I've always thought we could do this as there is no technical reason why we couldn't offer both.

But honestly we receive very few complaints about it from users of the software. It seems here on HN that infinite scrolling is not super popular, but we are not getting the same feedback from our users.

I suspect all you'd have to do for the other option is disable automatically swapping out pages when the bottom or top of a page is reached. Leaving the box with up and down arrows, adding a second set of double arrows, and using that for jumping N posts forward or back, or to the beginning and end.

I think javascript in-place loading of different pages is great (avoids reloading a lot of boilerplate and dependencies). What I don't agree with is the automatic altering of page contents based on where I am on the page, absent any indication (like clicking a button) that I want to change pages.

What's the benefit? It seems like you've gone though a lot of trouble re-implementing features of the browser but without any obvious advantage in doing so.
It's really nice to be able to read something without interruption.

In terms of engagement, a user is much more likely to bail every time you require them to perform an action like click "next page." On Discourse they can just keep scrolling down as long as they care to read.

It also helps to track their position. On long topics, users often won't read it all in one sitting. I am a member of the Something Awful forums, and since they use vBulletin with pagination they can only know if I've opened a page and they use that to mark the whole segment of 20 posts as read. What if I stopped half way through? What if I opened the page in a new tab then closed my browser without looking at it? They assume I've read it all!

Logically, what is a "page" anyway and why should a user care about it? What does page 669 mean versus 670? How about we not expose implementation details to users and just let them get on with their reading?

Chapters (and page numbers) give people a cognitive clue as to where they are, when reading fixed content. Try removing the chapters and page numbers from a book, and most people will complain.
I haven't used Discourse, but in general I'm not sure pages are meaningful in forum software. The unit in a forum is the post, not the page. I read from post 1 to post N and the page boundary is always arbitrary. If forum software dropped the pagination but added post-ination, I'd take that as a very beneficial swap.
Your site still breaks when scrolling by dragging the scroll thumb down. On a long page, dragging the scroll thumb down (the way many people actually do scroll) makes the page jump around very fast, and skip larger sections as the page goes further down.
This is like saying someone would rather read a 7ft printed document than a 10 page document with normal 8.5 by 11 pages.
Excellent response.

Yet I feel compelled to ask: how much effort was invested in reaching such degree of finesse?

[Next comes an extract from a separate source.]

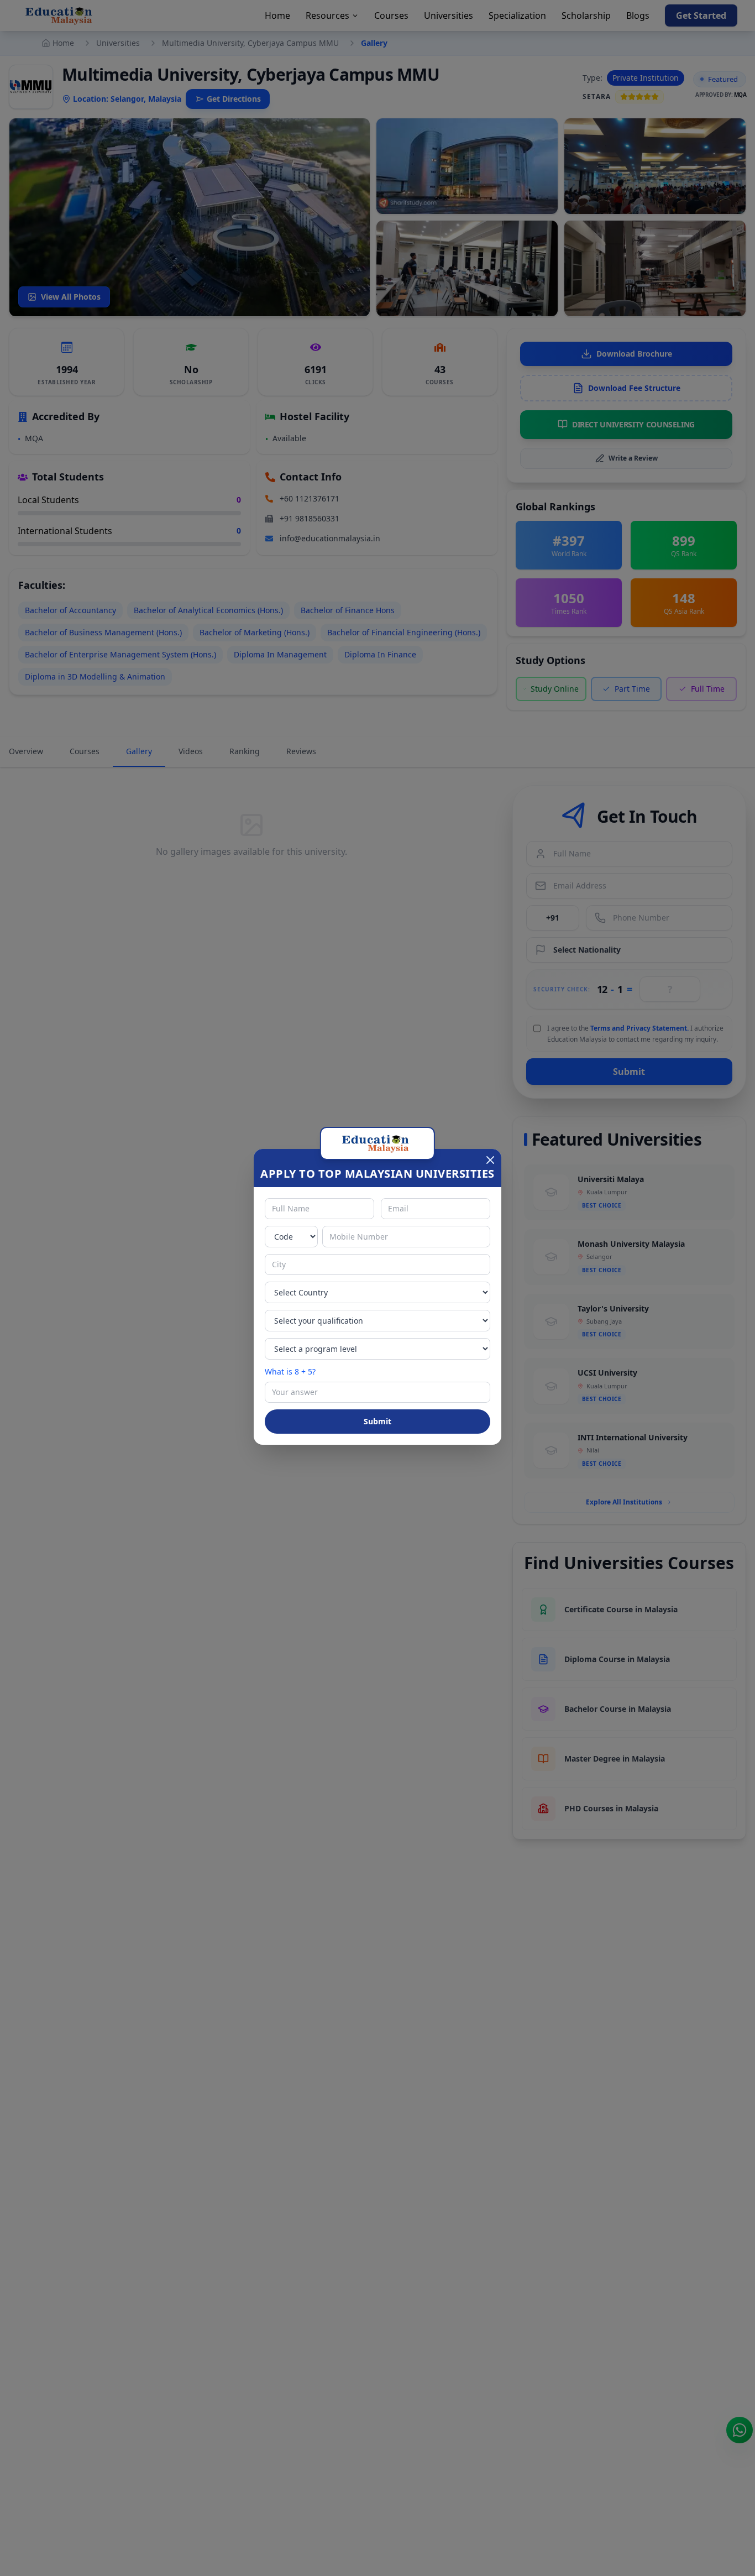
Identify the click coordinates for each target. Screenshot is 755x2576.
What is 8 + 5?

Pagination is (usually) very easy to implement and can be done completely on the server side. Your (very magnificent) solution sounds like it would require days, if not weeks, to be implemented, and adds plenty of javascript to the server-side part.

Do you think there's a "economy class" infinite scroll, or is it only viable for sites with a big budget (in effort at least)?

It actually was (and continues to be) a lot of work. It's the very first thing we started work on for Discourse and will likely never quite "end."

However, browsing posts is the most core functionality we offer so it's worth spending so much time on.

If the argument of the original article was "it's hard to do infinite scrolling well" I would have to agree. Pagination is much easier to implement. But for some sites, say Twitter or Facebook or apps like Discourse it's worth the effort IMO.

Good question, but you have to such fanboy when you ask?
Don't get jealous. You are gorgeous too <3
Jelous for...? more like a cringe when i see to much azz-kissing ;|.
It's not ass kissing when it's true.

I'm not going to apologize for complimenting someone's work. If that makes you cringe, then you will have to live with that. I think you will be happier if you try to choose other things to get upset about.

So you're essentially rebuilding a browser inside of a browser?
Kinda, but on a different level.

A browser displays the web, but it uses an optimization where instead of loading all of the web, it loads only the web page you're navigating to.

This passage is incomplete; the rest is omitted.